Photographs by Michael Spano
Introduction by Susan Kismaric
Art Photo / Photography / Monograph
6.61 inches x 8.25 inches, 112 pages, 76 duotone prints
Time Frames, Michael Spano's long-awaited first monograph, catalogues the artist's exploration of spatial and temporal dimensions in photography. The book is divided into five chapters: "Panoramas", "Grids", "Portraits", "Multi-Exposures", and "Diptychs"; each employs a distinctive technical process to provide a new way of looking at life in New York City. "Panoramas" (1977-1983) show interacting urbanites moving through elongated frames as the lens of an extremely wide field camera pans during exposure. "Grids" (1980-1990) captures eight moments on a single negative as Spano moves through a sequence of events, pre-determinedly exposing a portion of the grid every four seconds. "Portraits" (1984-1990) focus on individual inhabitants transformed and etched out from their settings through the solarization and blurring forms into an atmospheric world. "Multi-Exposures" (1985-1998) combine solarizations with multiple perspectives.
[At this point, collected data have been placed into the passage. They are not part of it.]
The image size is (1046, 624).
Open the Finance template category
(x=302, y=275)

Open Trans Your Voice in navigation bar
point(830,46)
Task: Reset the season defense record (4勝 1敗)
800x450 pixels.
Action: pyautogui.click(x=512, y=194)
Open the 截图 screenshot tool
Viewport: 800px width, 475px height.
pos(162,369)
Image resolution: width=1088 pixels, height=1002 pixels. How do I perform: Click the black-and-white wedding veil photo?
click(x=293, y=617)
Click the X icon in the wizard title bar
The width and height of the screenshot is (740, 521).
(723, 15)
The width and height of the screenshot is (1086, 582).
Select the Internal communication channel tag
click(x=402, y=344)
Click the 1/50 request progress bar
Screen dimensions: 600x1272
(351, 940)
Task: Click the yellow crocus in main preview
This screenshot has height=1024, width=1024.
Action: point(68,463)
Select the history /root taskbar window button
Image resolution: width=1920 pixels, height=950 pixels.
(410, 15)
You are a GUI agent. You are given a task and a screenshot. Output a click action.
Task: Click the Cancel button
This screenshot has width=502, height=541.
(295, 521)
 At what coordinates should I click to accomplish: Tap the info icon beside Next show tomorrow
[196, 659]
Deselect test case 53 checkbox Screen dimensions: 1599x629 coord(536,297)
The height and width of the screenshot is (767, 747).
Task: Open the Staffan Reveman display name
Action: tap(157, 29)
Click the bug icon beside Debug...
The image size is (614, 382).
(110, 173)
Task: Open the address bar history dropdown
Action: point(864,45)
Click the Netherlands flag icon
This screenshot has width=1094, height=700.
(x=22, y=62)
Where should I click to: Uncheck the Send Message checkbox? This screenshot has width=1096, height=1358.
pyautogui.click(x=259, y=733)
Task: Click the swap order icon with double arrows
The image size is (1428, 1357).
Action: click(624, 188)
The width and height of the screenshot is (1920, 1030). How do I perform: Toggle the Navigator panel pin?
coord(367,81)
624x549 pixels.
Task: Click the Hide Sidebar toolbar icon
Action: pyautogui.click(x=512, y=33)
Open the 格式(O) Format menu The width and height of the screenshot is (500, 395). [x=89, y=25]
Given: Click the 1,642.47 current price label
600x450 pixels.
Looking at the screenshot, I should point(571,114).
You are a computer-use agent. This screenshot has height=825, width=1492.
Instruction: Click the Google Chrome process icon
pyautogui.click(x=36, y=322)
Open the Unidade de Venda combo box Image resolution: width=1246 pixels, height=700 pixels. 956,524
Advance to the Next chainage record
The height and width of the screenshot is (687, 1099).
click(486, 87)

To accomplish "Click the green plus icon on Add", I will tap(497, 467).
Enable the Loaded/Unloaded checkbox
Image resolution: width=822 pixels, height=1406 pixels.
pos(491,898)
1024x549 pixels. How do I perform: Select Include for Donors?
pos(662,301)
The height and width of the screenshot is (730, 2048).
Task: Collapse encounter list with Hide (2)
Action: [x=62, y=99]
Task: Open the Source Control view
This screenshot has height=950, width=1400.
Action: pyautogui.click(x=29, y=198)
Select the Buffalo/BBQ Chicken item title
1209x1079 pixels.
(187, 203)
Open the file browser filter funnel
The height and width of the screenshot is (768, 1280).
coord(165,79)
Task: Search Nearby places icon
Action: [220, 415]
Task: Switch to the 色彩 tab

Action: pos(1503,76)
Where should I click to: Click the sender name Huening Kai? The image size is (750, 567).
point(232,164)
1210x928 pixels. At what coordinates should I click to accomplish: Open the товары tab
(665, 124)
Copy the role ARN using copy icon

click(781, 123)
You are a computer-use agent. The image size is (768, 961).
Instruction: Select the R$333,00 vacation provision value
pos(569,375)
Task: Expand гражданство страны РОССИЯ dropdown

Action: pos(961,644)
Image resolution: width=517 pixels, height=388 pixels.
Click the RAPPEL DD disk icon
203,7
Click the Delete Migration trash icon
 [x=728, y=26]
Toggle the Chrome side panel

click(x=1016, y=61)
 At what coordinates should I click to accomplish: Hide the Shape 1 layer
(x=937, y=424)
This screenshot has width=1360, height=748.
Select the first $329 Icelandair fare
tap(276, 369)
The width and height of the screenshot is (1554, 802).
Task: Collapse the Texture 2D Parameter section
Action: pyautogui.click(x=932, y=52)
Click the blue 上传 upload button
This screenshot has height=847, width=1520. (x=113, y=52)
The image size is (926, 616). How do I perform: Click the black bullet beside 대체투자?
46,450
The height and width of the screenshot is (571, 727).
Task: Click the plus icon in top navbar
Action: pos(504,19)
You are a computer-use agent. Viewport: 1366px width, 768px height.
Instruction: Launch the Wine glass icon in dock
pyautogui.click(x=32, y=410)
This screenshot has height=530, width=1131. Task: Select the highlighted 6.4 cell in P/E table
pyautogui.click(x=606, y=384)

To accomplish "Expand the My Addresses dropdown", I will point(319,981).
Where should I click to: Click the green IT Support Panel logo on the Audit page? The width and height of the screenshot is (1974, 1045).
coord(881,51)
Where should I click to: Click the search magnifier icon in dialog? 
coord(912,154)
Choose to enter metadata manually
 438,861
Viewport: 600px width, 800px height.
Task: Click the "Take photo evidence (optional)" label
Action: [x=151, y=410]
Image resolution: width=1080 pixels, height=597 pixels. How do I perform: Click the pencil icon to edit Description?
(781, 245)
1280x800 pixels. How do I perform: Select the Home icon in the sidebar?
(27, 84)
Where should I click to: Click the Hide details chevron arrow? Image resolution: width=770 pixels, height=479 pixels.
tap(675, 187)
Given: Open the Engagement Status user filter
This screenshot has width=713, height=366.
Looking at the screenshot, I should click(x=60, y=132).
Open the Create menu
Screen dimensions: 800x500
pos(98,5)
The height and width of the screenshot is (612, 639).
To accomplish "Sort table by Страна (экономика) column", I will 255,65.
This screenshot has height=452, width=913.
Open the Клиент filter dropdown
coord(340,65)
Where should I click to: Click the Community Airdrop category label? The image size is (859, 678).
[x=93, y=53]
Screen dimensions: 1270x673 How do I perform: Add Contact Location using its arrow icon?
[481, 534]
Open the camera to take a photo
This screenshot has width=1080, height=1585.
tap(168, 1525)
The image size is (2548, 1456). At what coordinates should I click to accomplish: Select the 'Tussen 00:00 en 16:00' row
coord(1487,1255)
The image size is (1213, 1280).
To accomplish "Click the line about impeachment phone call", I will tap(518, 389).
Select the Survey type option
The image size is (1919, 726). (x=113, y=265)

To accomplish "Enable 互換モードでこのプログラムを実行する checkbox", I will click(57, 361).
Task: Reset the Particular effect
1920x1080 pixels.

These single-negative layered compositions orchestrate and compress selected intervals of time and space into one image. "Diptychs" (1998-1999) fuse two distinct moments on one negative where scale, focal planes, and perspectives shift and comprise a dual image of urban spaces.
Michael Spano, former director and curator of the non-profit Midtown Y Photography Gallery, holds and MFA from Yale University and currently teaches at Sarah Lawrence College. He is the recipient of many honors and awards, including fellowships from the New York Foundation for the Arts, CameraWorks, and the John Simon Guggenheim Memorial Foundation. Spano has exhibited his work at The Museum of Modern Art; the Cleveland Museum of Art; Harvard University's Fogg Museum in Cambridge; The Museum of Contemporary Photography, Chicago; and the Los Angeles County Museum, among others. Represented by the Laurence Miller Gallery, Spano's work is featured in the collecitons of The Museum of Modern Art, the Whitney Museum, and the Brooklyn Museum of Art; the Cleveland Museum of Art; the Boston Museum of Fine Art; and the Art Institute of Chicago.
Susan Kismaric, a Department of Photography curator at the Museum of Modern Art, has organized many exhibitions and authored numerous catalogues during her tenure, including the book, Judith Joy Ross (The Museum Of Modern Art.)